#### Task directions:
The required output is the lines from the one with "Task: Open the 信息 link beside the page title" through the end of the data, repeated verbatim, with no pictures included.

● ● ● ● ● ● ●

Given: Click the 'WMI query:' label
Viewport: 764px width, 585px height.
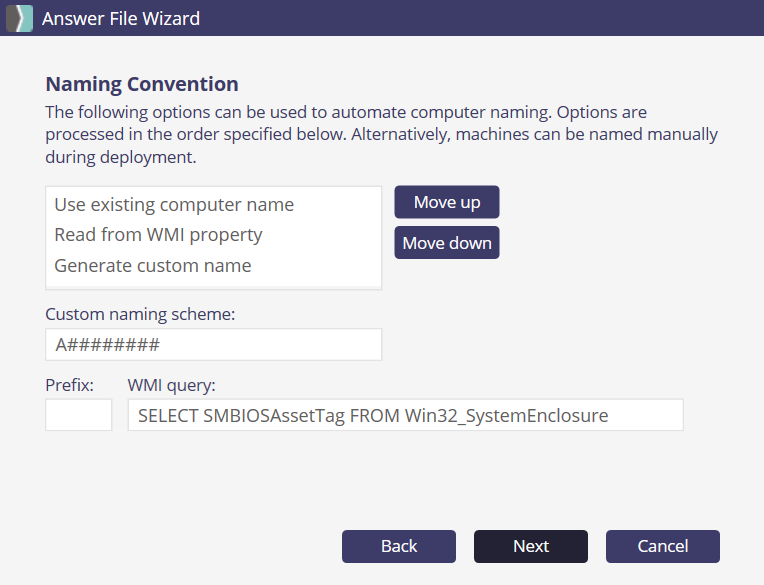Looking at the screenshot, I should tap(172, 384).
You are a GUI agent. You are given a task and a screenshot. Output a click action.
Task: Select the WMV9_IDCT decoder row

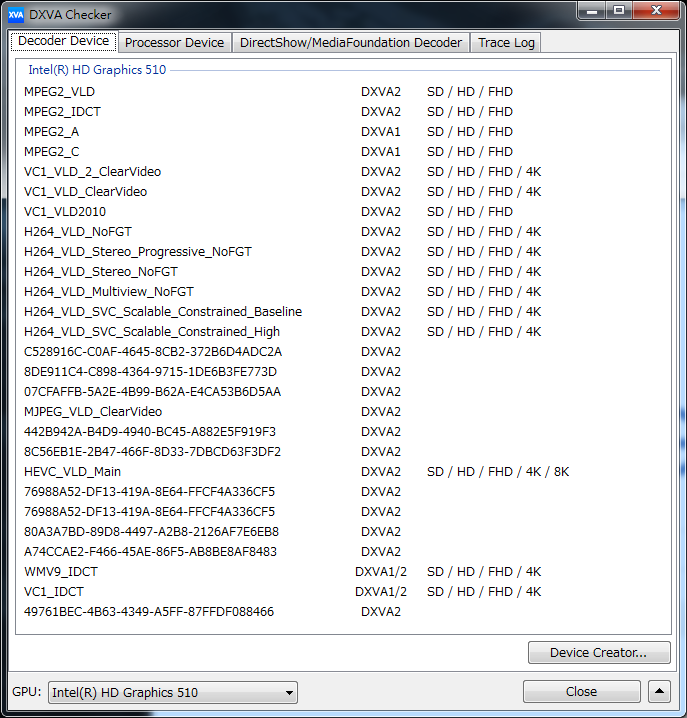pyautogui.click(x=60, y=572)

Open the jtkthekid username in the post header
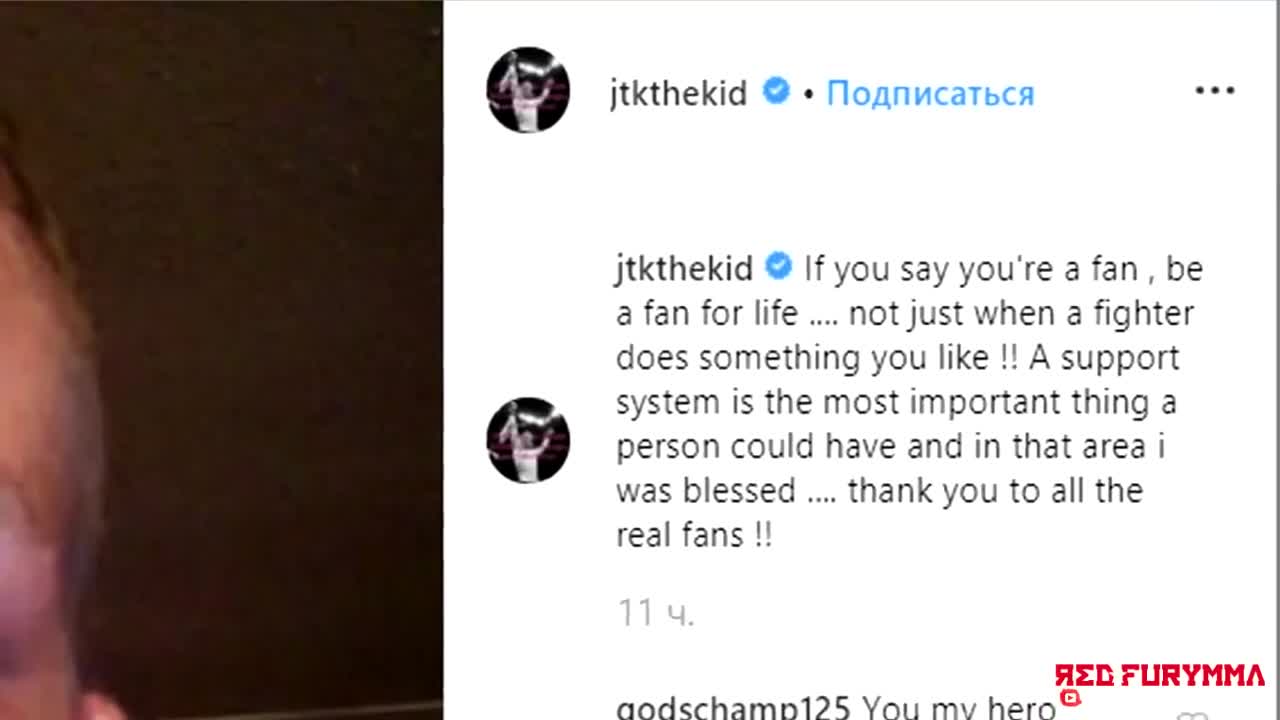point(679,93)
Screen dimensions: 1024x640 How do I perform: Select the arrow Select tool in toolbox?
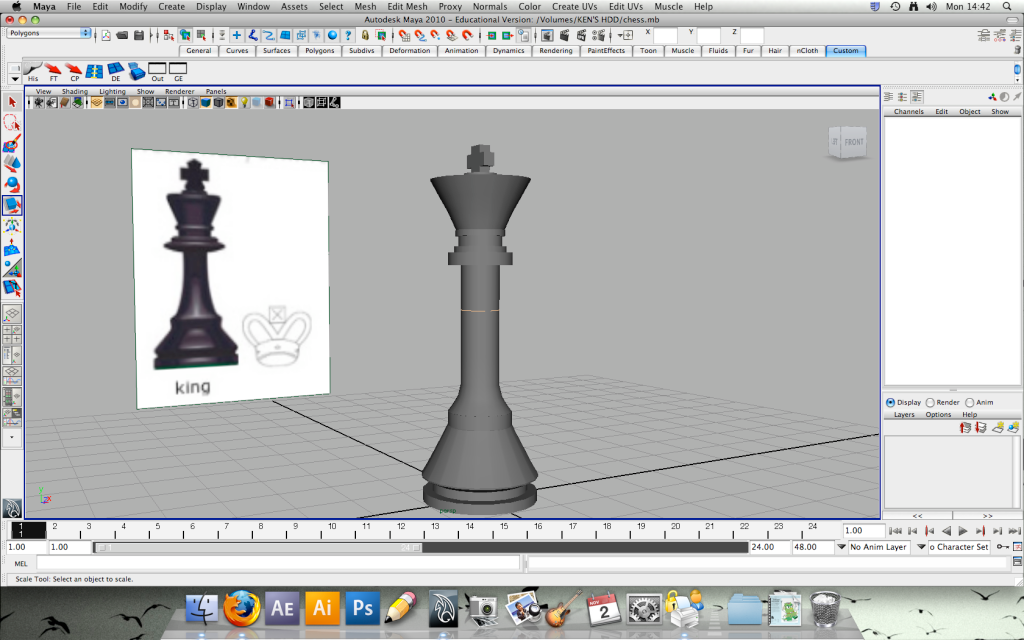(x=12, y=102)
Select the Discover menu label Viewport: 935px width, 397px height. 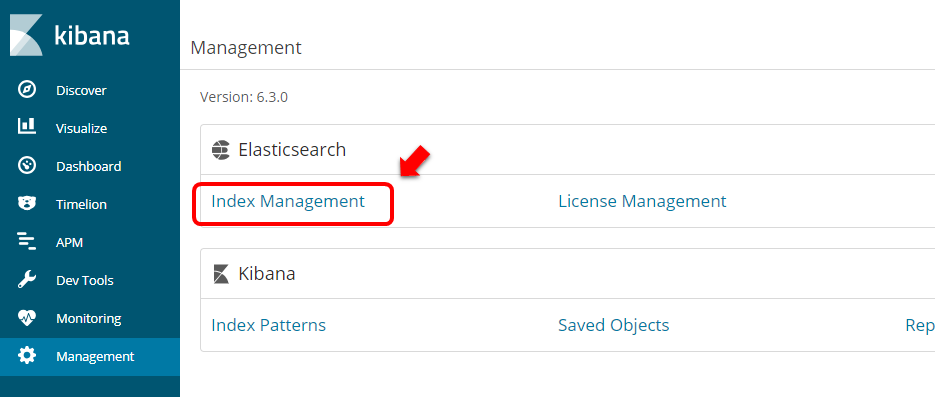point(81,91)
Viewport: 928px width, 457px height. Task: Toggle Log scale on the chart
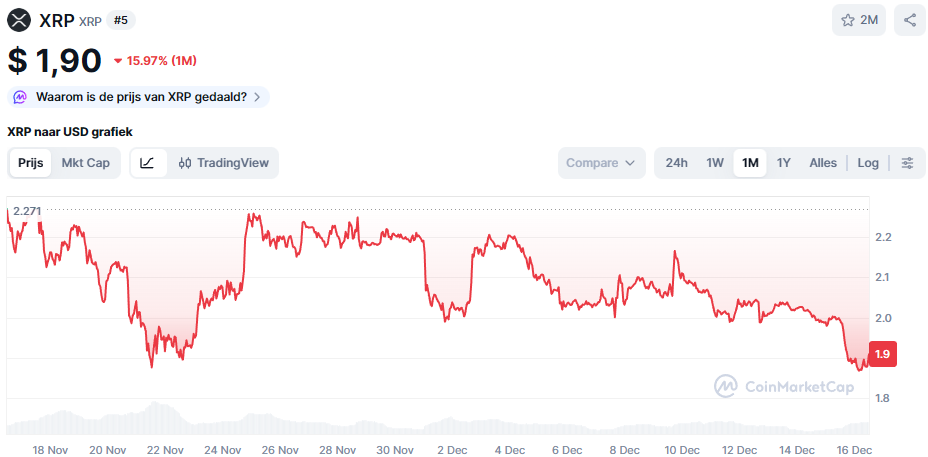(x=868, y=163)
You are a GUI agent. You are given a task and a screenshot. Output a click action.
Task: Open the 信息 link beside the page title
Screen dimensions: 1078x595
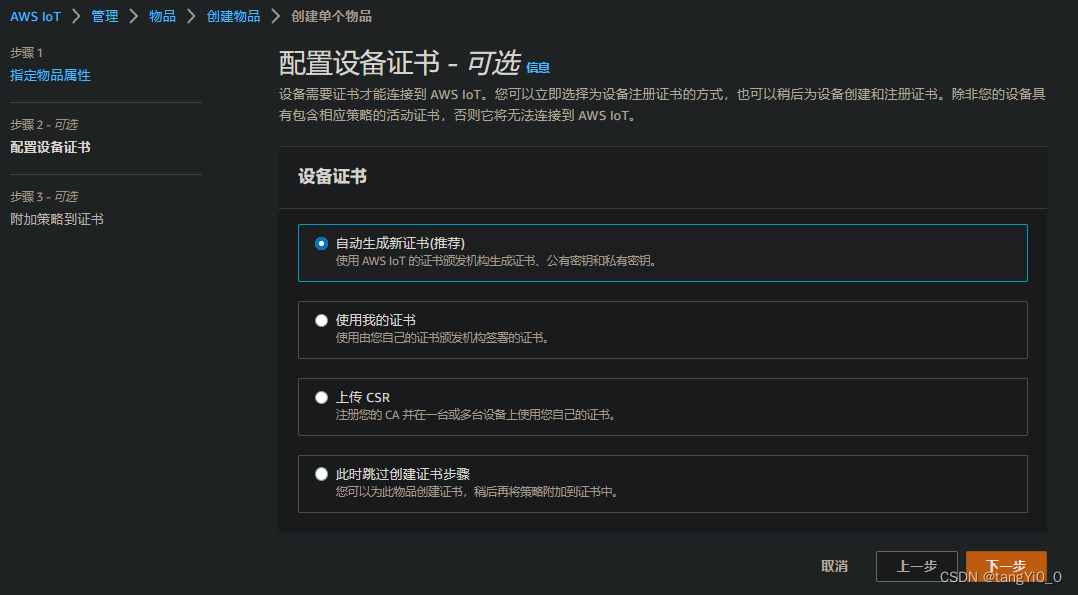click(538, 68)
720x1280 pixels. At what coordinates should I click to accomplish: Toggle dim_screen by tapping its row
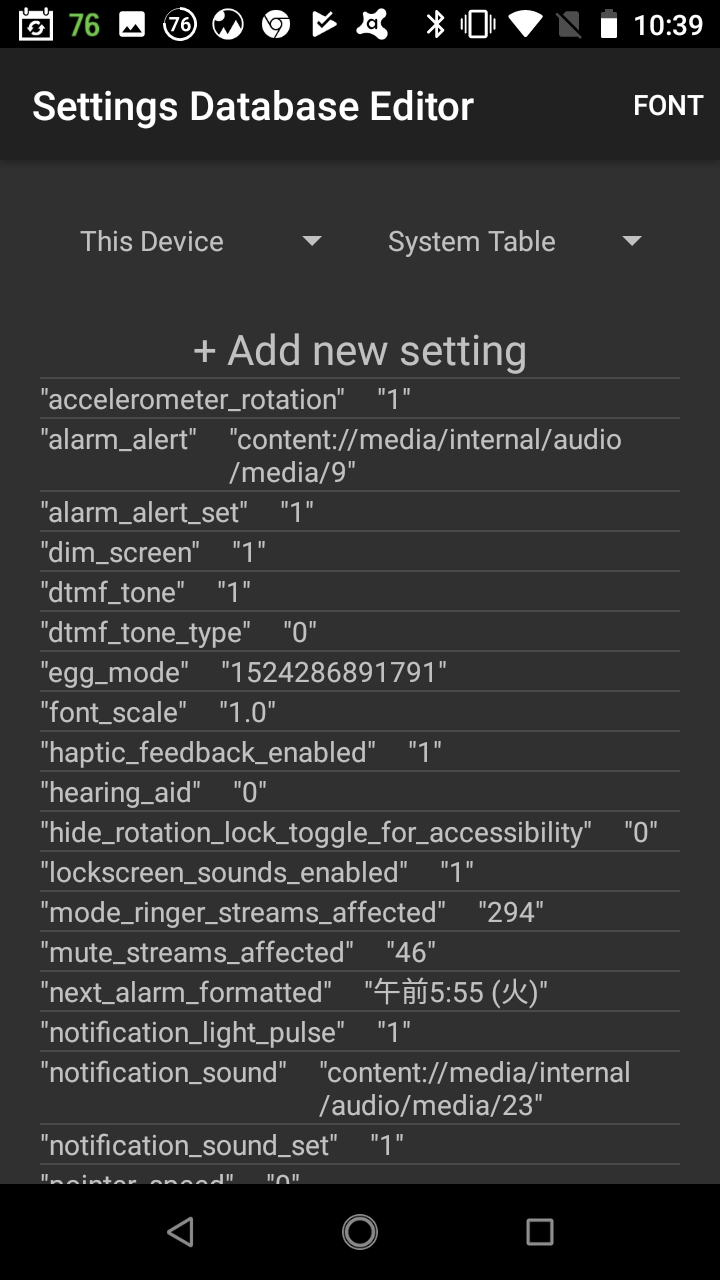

● ● ● ● ● ● ●

#### Answer below:
Task: Open the 信息 link beside the page title
Screen dimensions: 1078x595
click(538, 68)
720x1280 pixels. At what coordinates should I click to accomplish: Toggle dim_screen by tapping its row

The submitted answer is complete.